Helen was five months pregnant when she was jailed for drug offences in 1979 and sent to Victoria’s Fairlea Prison, which has since closed.
She credits her strong relationship with daughter Alice due to her being allowed to eventually stay with her in jail.
“From the moment she was born I felt overjoyed,” Helen told the Sunday Herald Sun.
“It was probably the first time perhaps that I felt real love and that I had a proper role in life.
“But when she turned one I had to hand her over which was utterly devastating. I was so distraught I literally couldn’t speak, I felt suicidal. I knew if I lost the early years with my child we would never have a proper relationship.
“It wasn’t just about me, it was about Alice’s future. She needed her mother.”
The former heroin addict, who is now a well-respected psychologist living near Geelong, appealed and rules were changed.
As result children in Victoria could stay with their mothers in prison until the age of four.
Alice herself remembers a happy time, especially the singalongs with her mother and the other inmates.
“I had about 50 women all loving me and I was always going off to dinner with someone and trying to get chocolate off someone else and just having fun,” she says.
“I just remember fun things.”

Helen Barnacle, 61, and daughter Alice, 35. Helen fought for the right to keep baby Alice in Fairlea Prison until she was four years old.

Helen was left grief-stricken when she had to hand over Alice at the age of four to her brother Ron to care for until she was released.
“I got to the gate handed her through and Ron took her, and then turned around and walked off. I’ll never forget her tiny hand waving at me as she was carried away.”

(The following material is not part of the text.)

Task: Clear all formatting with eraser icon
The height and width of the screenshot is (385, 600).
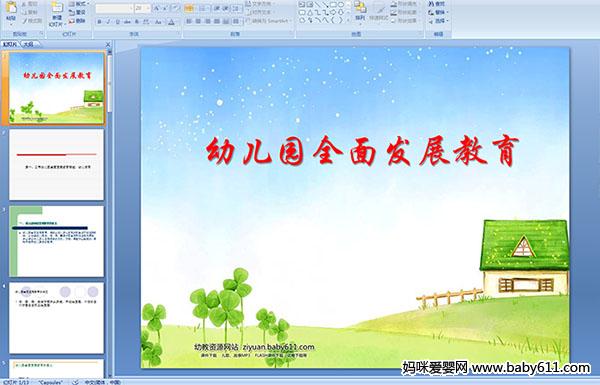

Helen was released four years later from prison on the November 24, 1987, just before her 34th birthday.
“The best thing that happened that day was when I went to Ali’s school and I just remember her looking around at all the mums and spotting me and this big smile on her face and we just hugged each other,” Helen says.
“I was afraid to let her go but then I realised I would never be forced to let her go again.”
Today, the age children have to leave is five and staff and fellow prisoners do their best to make it a positive experience.
“They usually put on a farewell party with a BBQ, cake and balloons on the day the child goes, so they feel like it’s a celebration” a source says.
But it’s all a facade.
In truth, everyone is devastated.
“A whole feeling of doom comes over the whole prison in the days leading up to a child leaving,” a source says.
“Everyone is attached to them by the end, even the guards.”
But for the mother herself of course, the emotional hangover of their child leaving for the world outside ahead of their own release is primal and unrelenting.
“It’s the worst feeling I’ve ever experienced,” Helen says.
“I didn’t want her to see me cry, but once she was gone, that’s all I ever did until I saw her again.”